START DATA TO PROCESS
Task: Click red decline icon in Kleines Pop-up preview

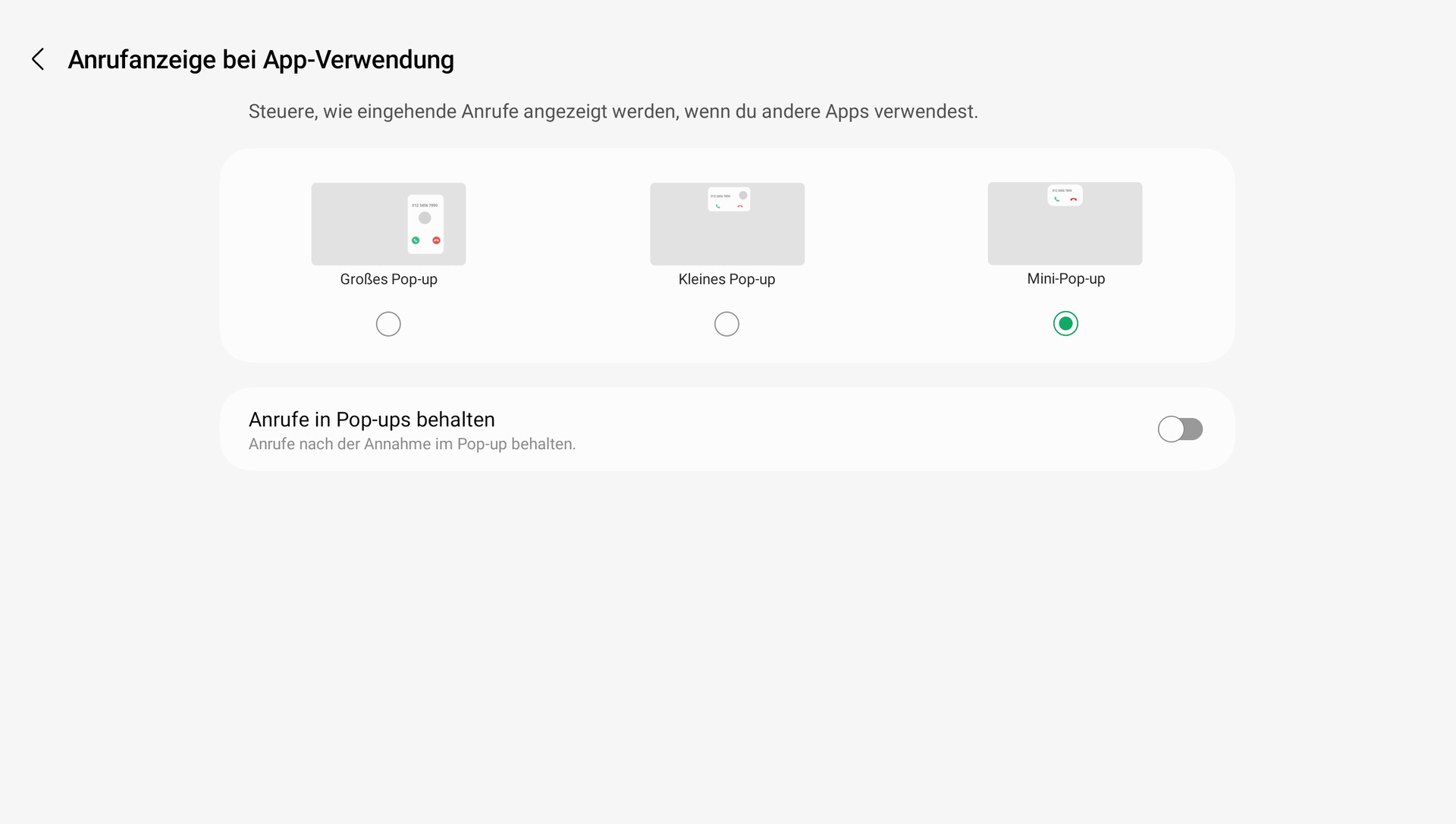Action: click(740, 206)
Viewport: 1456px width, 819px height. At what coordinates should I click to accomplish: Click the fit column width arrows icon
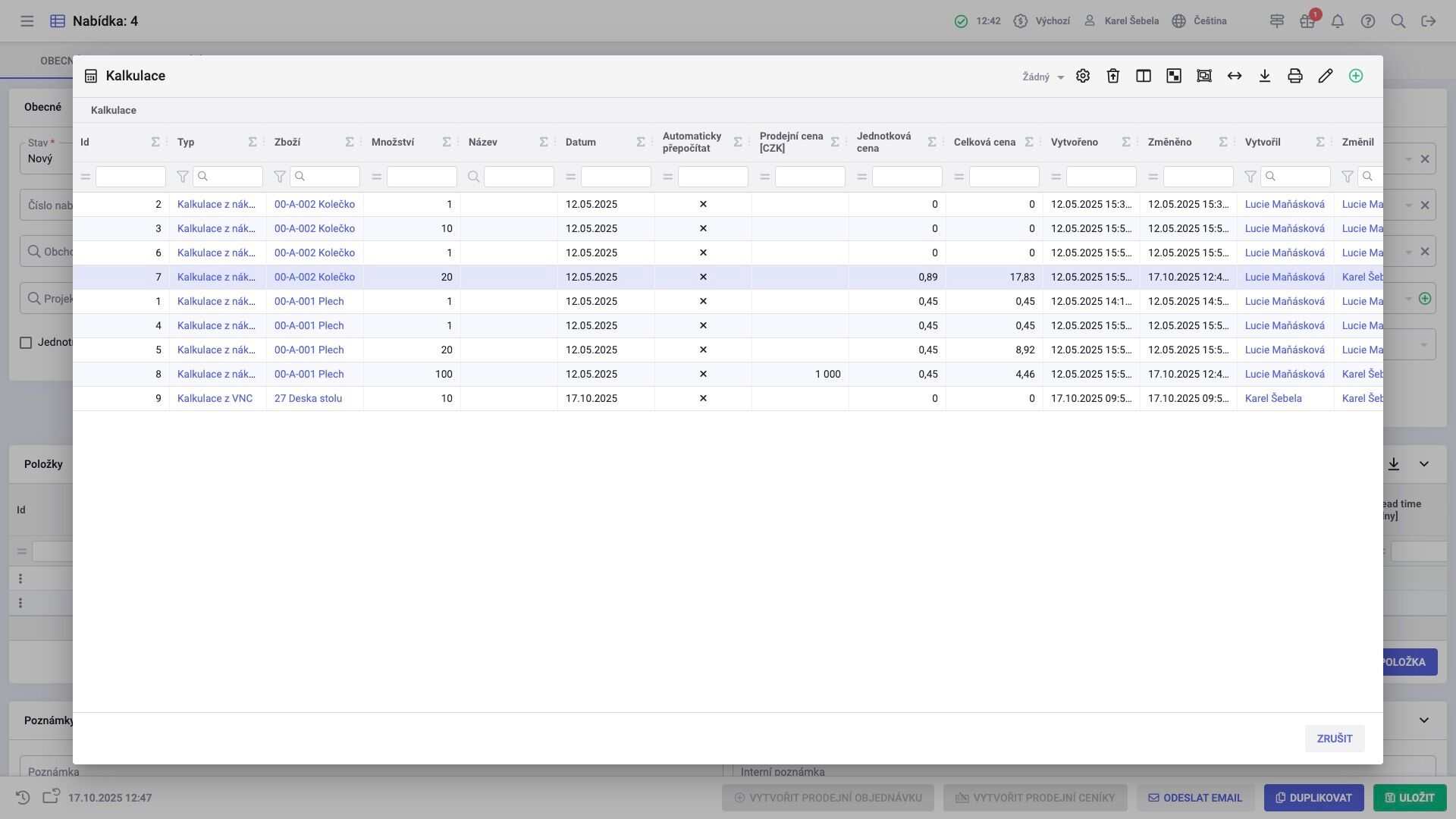click(x=1234, y=76)
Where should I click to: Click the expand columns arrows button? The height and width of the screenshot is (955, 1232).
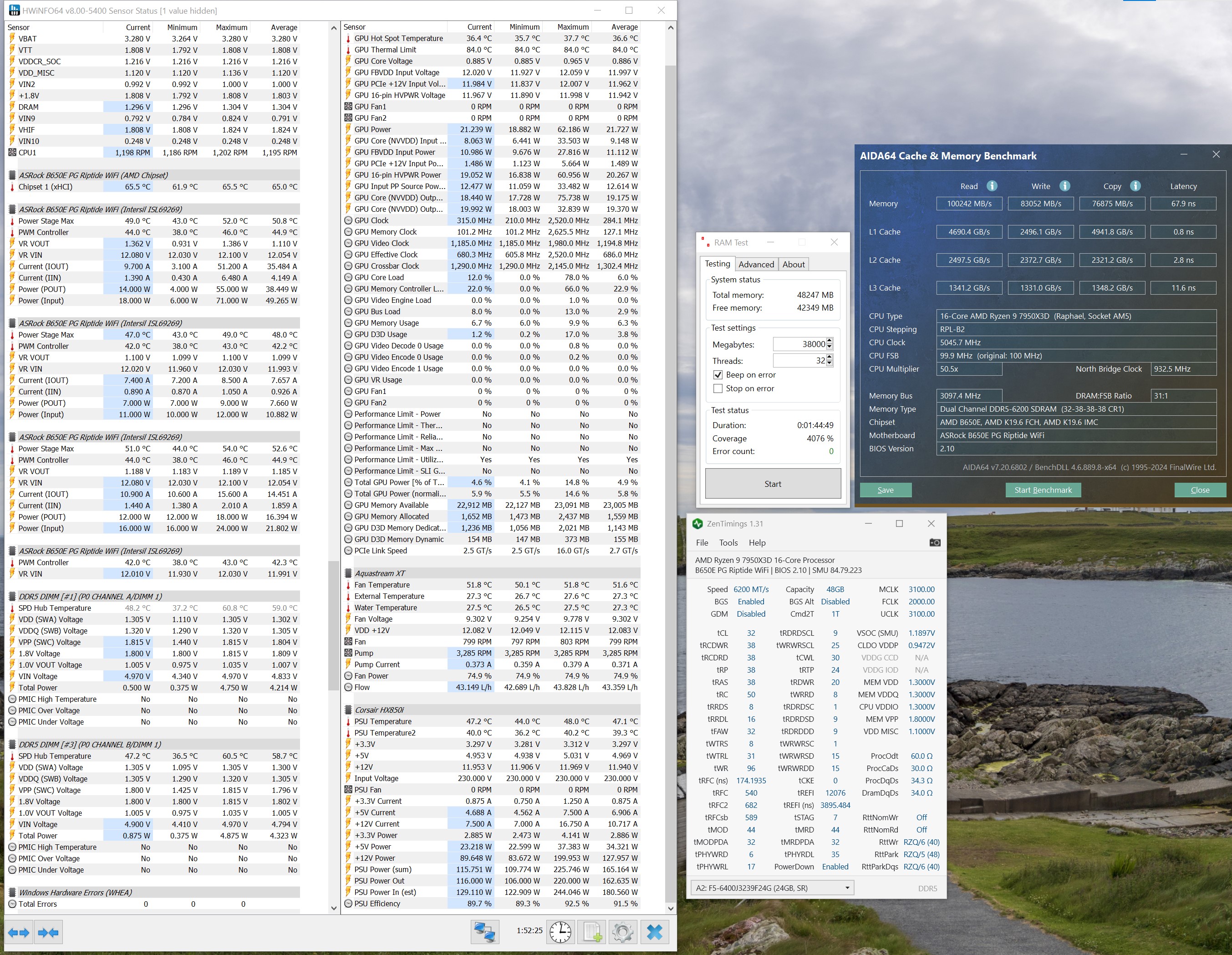(19, 932)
END DATA TO PROCESS
[PROBLEM STATEMENT]: Your answer should be every line above, written out exactly, with no pictures.

[ANSWER TO THIS TASK]:
Task: Click red decline icon in Kleines Pop-up preview

Action: click(740, 206)
Viewport: 1456px width, 819px height. At what coordinates should I click to accomplish: Click the fit column width arrows icon
click(x=1234, y=76)
Where should I click to: Click the expand columns arrows button? The height and width of the screenshot is (955, 1232).
(19, 932)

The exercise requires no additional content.